ASSIGNMENT:
All lines in the records below from the line with "Screen dimensions: 800x400" through the line with "The image size is (1389, 868)." are to be given again exactly, both ends included; the pictures are to be left out.

Stored data:
********************
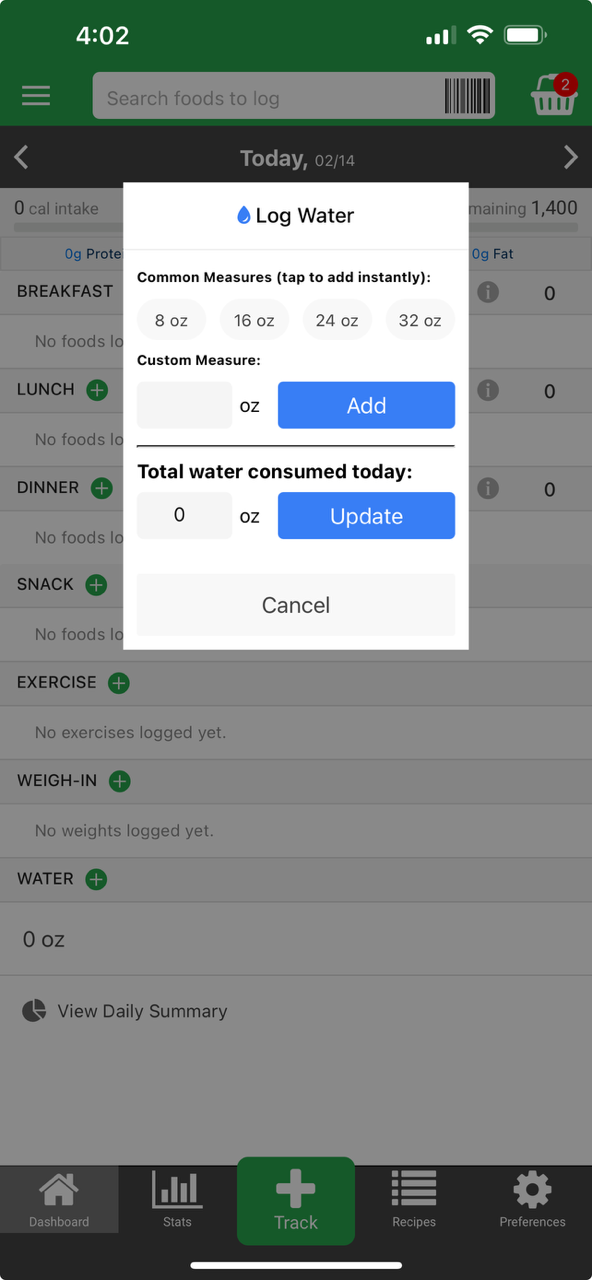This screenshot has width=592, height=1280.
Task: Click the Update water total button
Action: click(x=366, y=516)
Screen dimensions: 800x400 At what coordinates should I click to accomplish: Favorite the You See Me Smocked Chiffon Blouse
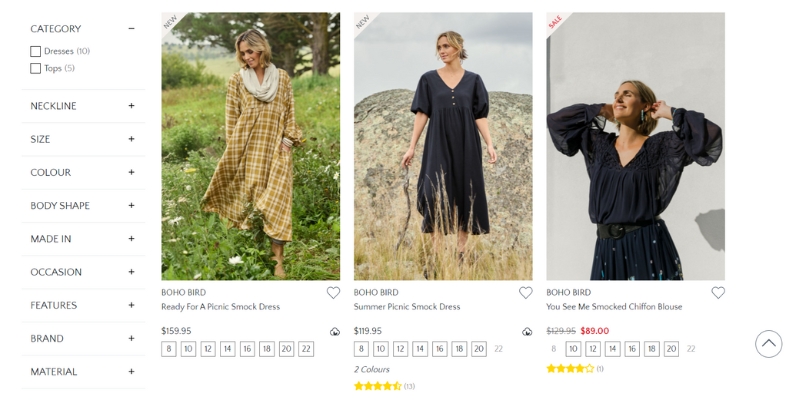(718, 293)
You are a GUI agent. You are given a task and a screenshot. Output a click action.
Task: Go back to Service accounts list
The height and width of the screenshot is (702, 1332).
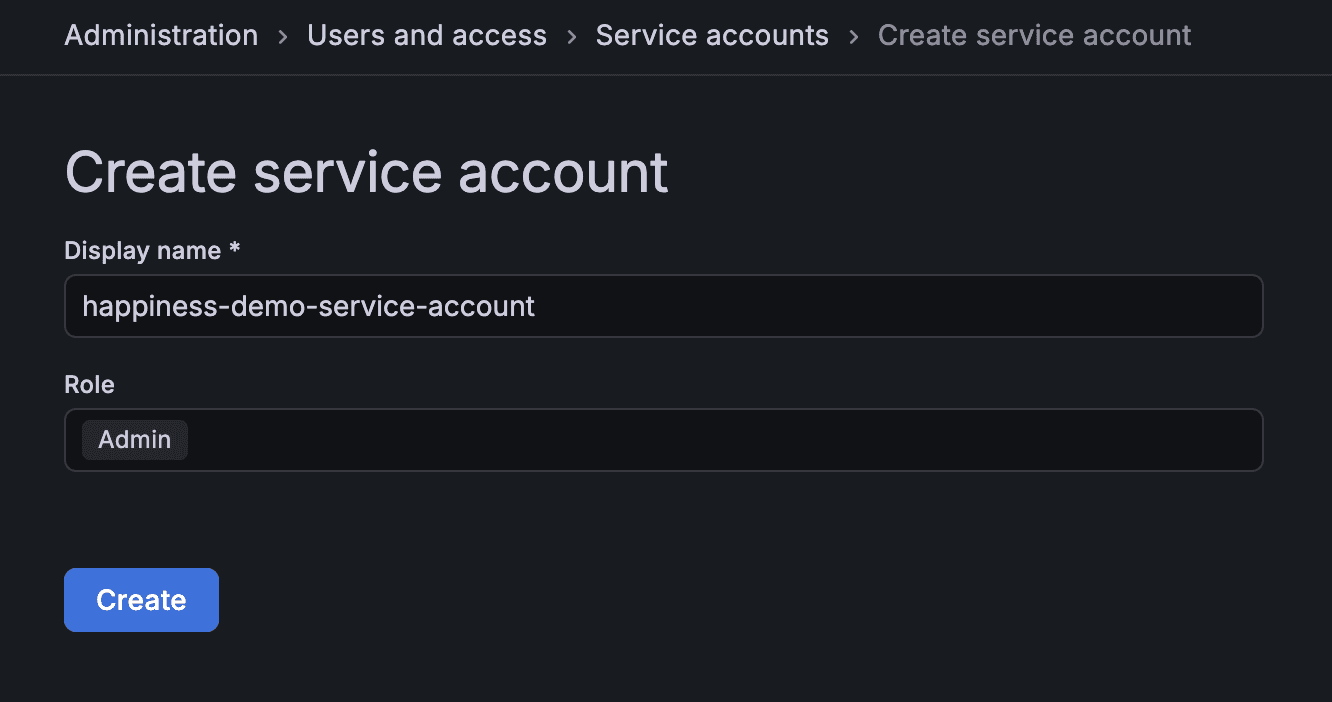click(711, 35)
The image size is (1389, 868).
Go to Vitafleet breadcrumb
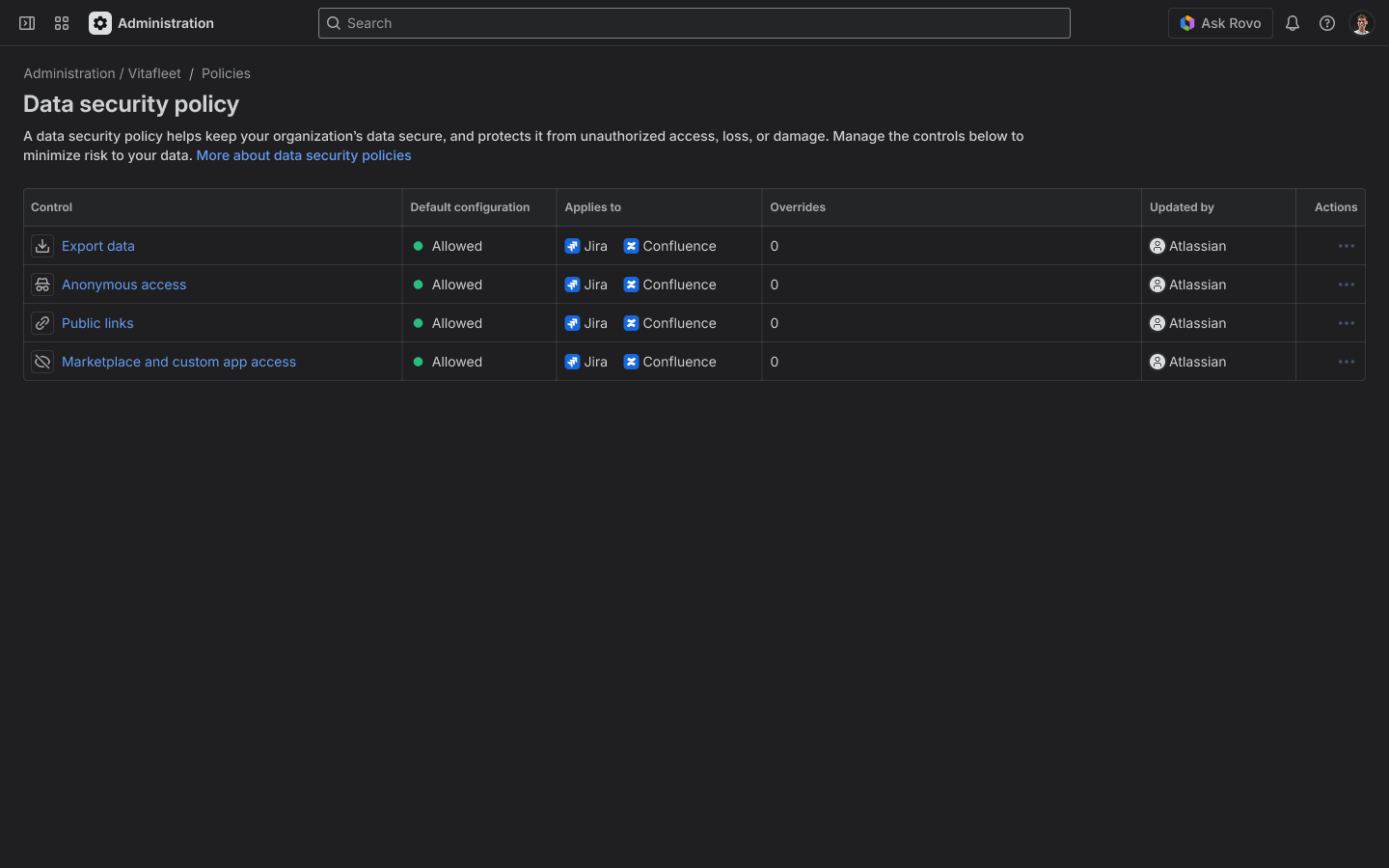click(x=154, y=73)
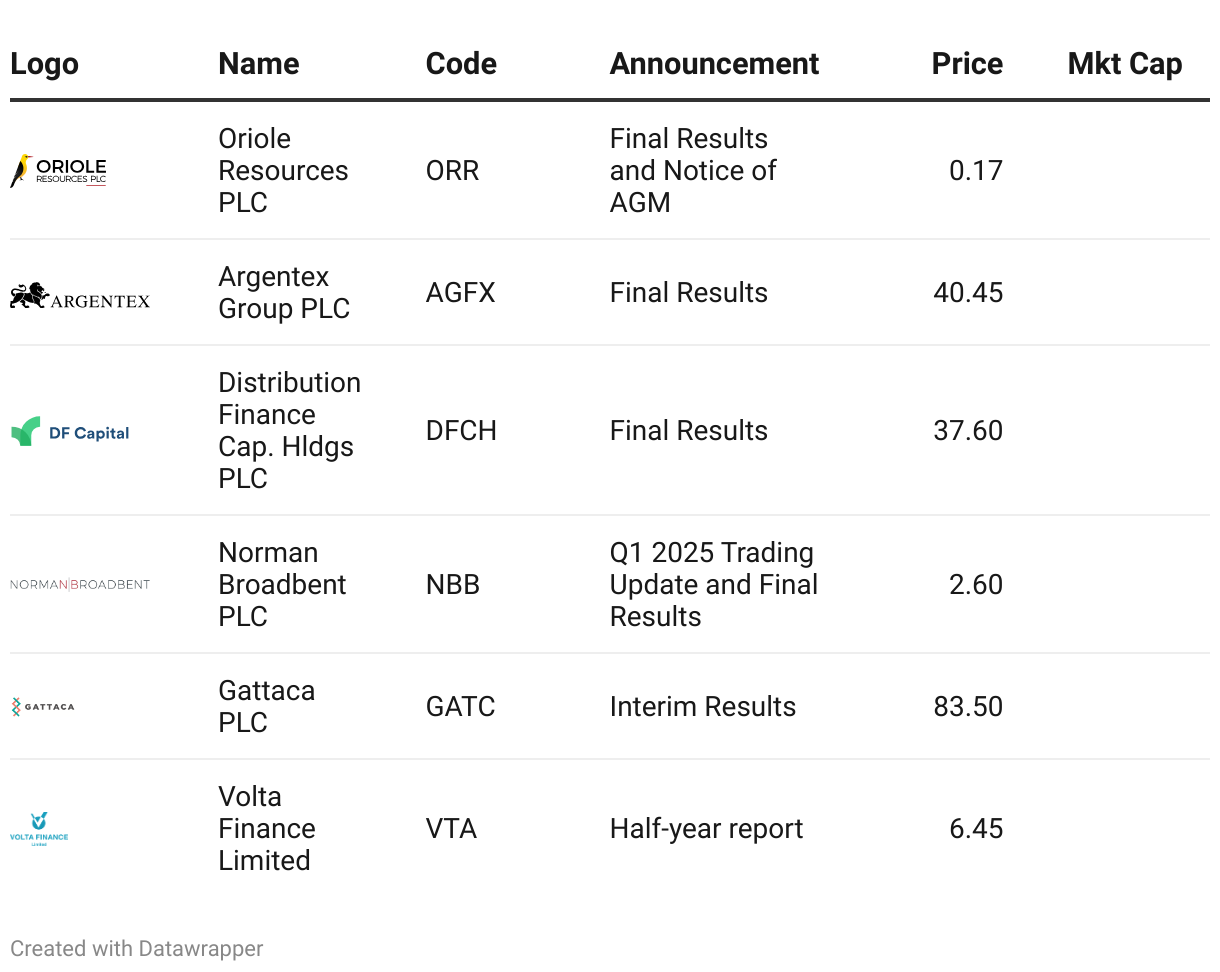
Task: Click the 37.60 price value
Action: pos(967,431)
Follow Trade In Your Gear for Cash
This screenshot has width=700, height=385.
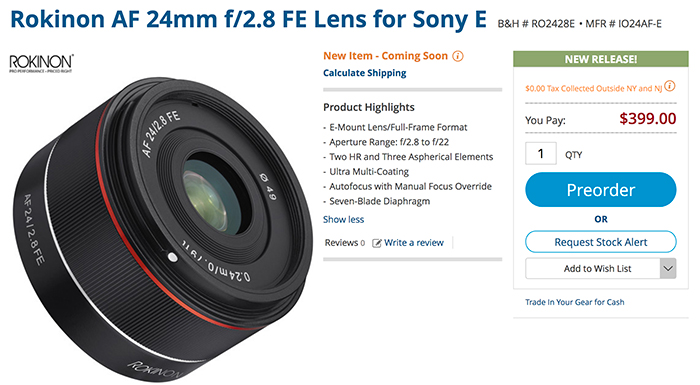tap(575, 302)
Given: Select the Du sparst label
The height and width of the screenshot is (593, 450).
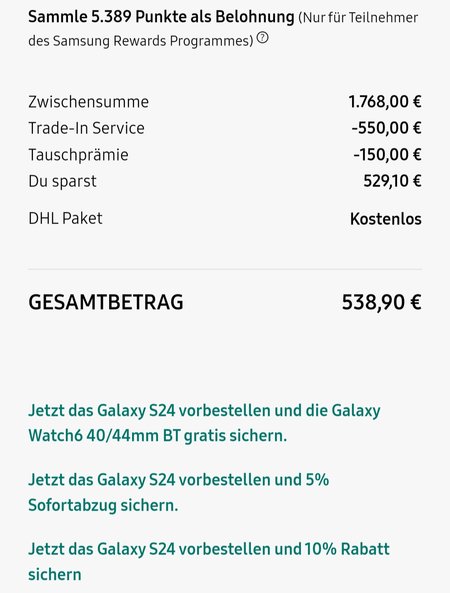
********************
REPLY:
Screen dimensions: 800x400 At what coordinates should I click to accomplish: Favorite the You See Me Smocked Chiffon Blouse
(718, 293)
You are a GUI agent. You are given a task and a screenshot. Output a click action.
Task: Go back to Service accounts list
The height and width of the screenshot is (702, 1332).
click(711, 35)
The image size is (1389, 868).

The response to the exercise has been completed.